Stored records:
________
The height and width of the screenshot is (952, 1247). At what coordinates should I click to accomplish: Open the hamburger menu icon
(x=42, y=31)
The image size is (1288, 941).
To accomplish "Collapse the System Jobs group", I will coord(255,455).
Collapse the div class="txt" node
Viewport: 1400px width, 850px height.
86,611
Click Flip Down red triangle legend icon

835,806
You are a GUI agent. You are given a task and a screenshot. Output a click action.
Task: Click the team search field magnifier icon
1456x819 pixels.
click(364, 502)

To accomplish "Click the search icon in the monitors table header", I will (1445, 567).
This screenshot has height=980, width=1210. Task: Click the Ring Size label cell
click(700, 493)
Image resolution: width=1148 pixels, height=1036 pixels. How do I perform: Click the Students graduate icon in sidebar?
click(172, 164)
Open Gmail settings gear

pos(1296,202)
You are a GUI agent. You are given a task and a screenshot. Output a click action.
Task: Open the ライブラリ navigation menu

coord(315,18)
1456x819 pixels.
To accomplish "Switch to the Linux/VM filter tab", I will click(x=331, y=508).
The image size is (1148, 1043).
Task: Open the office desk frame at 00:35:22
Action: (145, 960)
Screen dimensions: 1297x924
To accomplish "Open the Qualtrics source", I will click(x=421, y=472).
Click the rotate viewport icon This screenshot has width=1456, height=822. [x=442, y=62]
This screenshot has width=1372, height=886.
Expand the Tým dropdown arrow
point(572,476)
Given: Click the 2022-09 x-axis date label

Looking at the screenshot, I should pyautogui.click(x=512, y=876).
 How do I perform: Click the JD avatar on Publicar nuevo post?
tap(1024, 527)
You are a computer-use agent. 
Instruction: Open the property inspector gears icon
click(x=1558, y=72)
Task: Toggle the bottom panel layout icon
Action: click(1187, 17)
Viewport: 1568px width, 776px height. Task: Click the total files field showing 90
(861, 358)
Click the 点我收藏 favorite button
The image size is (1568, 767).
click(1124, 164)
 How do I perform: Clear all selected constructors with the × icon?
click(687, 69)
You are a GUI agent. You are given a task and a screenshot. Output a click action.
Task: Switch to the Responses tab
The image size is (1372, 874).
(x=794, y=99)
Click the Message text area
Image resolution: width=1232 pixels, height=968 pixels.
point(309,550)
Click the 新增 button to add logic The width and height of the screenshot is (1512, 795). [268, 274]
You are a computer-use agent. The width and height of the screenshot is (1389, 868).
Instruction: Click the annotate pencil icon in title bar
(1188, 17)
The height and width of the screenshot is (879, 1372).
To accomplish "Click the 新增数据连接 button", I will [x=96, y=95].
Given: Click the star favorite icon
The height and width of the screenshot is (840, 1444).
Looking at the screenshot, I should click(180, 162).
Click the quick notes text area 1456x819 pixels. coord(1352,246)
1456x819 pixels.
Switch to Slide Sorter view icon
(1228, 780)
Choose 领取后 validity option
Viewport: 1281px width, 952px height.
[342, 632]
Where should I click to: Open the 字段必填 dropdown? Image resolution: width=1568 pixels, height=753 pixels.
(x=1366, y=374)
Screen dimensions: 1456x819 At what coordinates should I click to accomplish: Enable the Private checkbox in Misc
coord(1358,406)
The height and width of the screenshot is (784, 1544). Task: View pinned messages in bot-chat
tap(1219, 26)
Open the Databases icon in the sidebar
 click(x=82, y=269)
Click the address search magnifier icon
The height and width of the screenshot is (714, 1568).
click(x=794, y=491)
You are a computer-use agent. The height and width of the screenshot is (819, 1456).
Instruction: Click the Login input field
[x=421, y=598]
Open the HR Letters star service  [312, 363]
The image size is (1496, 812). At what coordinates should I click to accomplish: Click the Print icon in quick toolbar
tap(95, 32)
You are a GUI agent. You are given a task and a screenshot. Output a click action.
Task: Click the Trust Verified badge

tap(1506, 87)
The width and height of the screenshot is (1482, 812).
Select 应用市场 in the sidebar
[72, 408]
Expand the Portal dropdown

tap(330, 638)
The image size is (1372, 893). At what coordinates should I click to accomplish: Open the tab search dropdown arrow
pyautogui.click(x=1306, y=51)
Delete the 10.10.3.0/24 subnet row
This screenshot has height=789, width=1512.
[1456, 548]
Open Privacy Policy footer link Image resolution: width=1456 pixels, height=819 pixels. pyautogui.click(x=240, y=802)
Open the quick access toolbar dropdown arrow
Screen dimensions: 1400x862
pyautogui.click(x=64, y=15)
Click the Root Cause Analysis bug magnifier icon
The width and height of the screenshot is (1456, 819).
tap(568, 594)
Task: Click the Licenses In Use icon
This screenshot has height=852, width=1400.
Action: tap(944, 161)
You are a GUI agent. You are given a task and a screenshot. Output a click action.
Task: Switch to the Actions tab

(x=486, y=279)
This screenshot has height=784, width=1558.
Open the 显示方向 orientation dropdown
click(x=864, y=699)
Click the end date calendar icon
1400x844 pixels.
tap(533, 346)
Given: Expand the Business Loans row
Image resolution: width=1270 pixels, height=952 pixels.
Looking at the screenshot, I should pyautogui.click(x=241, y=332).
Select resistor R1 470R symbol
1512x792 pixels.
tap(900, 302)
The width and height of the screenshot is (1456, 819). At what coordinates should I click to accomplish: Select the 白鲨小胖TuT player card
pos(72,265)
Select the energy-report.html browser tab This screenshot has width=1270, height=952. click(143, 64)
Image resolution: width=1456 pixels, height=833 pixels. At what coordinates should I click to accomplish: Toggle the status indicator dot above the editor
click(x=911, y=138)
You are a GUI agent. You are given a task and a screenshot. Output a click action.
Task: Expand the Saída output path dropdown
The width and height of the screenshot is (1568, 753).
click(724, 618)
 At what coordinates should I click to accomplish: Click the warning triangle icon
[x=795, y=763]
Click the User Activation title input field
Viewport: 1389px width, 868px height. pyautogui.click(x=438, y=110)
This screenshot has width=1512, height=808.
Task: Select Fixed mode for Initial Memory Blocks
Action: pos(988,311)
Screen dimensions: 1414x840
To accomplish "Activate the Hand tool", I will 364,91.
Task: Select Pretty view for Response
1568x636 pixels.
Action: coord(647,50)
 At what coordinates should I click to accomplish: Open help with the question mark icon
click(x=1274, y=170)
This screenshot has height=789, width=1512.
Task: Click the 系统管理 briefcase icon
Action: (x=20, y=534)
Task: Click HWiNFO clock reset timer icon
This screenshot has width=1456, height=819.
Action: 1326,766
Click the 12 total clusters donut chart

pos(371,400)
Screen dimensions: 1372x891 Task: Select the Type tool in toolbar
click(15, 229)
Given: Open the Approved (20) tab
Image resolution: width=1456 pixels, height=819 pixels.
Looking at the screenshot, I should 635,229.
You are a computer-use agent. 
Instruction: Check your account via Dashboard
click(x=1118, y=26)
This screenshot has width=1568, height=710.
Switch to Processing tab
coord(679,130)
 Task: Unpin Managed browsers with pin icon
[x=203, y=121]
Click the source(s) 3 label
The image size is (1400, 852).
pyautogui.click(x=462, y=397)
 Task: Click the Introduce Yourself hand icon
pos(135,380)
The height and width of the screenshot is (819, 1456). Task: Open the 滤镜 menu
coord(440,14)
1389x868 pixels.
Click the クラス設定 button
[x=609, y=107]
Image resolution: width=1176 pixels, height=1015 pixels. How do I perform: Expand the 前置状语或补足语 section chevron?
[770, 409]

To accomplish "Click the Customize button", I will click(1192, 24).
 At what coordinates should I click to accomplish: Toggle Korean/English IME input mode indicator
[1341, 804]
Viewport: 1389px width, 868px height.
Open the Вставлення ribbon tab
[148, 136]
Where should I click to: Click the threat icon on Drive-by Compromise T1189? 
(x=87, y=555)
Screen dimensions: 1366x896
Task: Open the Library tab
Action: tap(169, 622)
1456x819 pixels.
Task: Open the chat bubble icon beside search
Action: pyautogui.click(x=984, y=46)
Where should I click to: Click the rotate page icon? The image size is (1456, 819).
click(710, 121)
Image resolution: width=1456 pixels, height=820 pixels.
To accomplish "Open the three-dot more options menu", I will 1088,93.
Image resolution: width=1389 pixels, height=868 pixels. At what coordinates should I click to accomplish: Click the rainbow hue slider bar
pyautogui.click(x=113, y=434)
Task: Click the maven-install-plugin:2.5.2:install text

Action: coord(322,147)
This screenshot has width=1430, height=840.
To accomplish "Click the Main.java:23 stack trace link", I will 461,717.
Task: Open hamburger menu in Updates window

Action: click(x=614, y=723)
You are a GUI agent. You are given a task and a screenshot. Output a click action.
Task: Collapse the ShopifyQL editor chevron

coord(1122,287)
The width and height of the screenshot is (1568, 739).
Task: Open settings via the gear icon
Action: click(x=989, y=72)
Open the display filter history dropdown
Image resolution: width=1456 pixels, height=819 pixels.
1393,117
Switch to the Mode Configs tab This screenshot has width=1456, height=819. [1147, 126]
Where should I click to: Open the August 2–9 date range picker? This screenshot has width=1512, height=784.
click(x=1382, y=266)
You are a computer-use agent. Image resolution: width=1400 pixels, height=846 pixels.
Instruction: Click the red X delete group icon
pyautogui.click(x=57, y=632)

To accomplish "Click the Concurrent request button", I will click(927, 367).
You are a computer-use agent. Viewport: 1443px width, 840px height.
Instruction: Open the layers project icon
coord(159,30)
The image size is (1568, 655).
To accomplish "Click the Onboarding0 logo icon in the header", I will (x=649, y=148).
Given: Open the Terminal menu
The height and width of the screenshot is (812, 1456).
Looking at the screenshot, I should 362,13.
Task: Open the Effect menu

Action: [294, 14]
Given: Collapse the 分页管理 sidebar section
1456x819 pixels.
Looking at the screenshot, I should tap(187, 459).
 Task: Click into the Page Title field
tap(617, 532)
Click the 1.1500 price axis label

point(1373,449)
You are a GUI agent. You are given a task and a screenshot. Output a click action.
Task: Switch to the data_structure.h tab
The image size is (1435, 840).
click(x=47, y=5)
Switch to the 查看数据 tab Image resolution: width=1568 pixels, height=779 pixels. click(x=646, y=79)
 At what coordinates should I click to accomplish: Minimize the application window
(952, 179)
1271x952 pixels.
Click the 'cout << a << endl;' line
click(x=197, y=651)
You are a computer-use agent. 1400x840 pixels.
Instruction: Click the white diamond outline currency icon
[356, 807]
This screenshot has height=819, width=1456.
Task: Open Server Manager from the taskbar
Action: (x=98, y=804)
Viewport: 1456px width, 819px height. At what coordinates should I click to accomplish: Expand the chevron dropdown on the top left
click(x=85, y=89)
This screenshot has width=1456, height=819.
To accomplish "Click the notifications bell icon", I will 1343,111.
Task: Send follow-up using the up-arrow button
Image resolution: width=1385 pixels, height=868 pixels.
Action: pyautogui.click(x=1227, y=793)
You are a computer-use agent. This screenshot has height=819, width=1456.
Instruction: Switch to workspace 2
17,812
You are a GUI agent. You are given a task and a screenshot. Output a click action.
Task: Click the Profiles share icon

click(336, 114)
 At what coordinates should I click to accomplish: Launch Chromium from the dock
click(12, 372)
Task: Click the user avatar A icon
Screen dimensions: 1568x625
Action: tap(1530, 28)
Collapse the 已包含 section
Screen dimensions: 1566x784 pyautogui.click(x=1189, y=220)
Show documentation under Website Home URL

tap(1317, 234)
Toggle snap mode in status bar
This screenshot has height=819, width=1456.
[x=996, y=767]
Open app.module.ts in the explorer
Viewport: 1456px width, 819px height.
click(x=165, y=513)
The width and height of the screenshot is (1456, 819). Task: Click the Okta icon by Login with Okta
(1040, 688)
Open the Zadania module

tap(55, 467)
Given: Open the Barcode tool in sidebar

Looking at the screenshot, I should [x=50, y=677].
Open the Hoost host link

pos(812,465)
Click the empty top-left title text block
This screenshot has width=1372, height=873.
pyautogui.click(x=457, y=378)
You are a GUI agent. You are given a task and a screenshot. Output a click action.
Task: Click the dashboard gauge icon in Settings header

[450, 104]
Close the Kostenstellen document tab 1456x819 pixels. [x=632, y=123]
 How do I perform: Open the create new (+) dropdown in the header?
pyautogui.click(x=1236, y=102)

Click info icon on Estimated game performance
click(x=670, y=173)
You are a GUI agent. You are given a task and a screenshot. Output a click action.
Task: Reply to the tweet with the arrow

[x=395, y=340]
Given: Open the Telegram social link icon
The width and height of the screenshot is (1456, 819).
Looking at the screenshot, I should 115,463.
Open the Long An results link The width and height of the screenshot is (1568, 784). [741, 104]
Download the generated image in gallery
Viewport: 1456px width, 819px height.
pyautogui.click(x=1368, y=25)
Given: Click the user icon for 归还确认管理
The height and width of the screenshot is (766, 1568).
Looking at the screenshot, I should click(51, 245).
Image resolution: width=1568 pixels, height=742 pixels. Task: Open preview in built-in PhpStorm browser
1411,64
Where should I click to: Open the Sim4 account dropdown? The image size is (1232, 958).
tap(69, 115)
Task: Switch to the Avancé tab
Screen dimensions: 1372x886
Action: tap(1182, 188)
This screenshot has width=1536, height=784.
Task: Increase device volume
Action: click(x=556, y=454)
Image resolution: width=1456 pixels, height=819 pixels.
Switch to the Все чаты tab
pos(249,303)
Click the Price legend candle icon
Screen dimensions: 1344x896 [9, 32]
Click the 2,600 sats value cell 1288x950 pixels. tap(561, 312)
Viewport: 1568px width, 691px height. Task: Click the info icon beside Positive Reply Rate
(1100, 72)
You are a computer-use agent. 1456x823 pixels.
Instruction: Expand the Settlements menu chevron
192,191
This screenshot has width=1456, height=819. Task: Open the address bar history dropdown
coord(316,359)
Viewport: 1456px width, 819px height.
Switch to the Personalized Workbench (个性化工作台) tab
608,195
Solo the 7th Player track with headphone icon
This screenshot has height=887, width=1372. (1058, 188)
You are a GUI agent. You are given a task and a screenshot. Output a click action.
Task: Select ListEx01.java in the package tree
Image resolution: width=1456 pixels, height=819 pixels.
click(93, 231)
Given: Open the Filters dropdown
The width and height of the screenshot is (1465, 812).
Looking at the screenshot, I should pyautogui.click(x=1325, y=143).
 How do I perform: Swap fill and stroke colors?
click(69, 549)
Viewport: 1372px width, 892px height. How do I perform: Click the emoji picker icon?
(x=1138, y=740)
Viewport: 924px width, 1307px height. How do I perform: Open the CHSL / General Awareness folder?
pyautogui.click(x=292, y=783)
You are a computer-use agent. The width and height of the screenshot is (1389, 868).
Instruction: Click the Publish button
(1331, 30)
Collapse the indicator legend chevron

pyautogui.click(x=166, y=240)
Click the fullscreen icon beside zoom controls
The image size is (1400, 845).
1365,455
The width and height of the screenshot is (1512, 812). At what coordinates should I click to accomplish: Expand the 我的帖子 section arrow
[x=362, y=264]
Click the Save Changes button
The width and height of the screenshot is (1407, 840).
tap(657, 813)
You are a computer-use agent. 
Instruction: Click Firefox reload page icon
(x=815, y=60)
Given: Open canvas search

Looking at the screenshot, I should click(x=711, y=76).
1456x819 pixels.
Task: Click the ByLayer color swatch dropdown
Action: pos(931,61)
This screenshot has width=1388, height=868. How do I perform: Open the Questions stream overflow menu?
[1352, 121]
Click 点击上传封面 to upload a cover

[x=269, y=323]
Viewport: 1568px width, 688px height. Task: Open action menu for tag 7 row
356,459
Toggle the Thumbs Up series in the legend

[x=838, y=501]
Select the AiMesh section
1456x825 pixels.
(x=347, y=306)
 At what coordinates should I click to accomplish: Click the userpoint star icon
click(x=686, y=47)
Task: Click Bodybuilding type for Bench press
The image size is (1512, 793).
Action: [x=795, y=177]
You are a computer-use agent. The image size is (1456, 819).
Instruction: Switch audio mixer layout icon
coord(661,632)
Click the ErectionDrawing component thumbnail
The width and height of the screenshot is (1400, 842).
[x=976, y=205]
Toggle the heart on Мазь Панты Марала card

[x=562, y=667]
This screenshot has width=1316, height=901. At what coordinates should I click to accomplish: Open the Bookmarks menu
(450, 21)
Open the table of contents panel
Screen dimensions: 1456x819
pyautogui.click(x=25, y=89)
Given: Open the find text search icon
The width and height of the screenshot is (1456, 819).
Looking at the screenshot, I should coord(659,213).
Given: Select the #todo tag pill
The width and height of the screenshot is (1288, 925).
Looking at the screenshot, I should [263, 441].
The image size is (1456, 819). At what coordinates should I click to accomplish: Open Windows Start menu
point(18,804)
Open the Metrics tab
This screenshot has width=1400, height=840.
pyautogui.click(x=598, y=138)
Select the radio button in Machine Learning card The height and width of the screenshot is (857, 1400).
________
- INSTRUCTIONS TO FOLLOW -
Only the line that contains "Click the ErectionDrawing component thumbnail" and the lines after it, through the end of the data above, are to be repeated exactly.

- RESPONSE TO THE EXERCISE -
Click the ErectionDrawing component thumbnail
The width and height of the screenshot is (1400, 842).
[x=976, y=205]
Toggle the heart on Мазь Панты Марала card

[x=562, y=667]
This screenshot has width=1316, height=901. At what coordinates should I click to accomplish: Open the Bookmarks menu
(450, 21)
Open the table of contents panel
Screen dimensions: 1456x819
pyautogui.click(x=25, y=89)
Given: Open the find text search icon
The width and height of the screenshot is (1456, 819).
Looking at the screenshot, I should coord(659,213).
Given: Select the #todo tag pill
The width and height of the screenshot is (1288, 925).
Looking at the screenshot, I should [263, 441].
The image size is (1456, 819). At what coordinates should I click to accomplish: Open Windows Start menu
point(18,804)
Open the Metrics tab
This screenshot has width=1400, height=840.
pyautogui.click(x=598, y=138)
Select the radio button in Machine Learning card The height and width of the screenshot is (857, 1400).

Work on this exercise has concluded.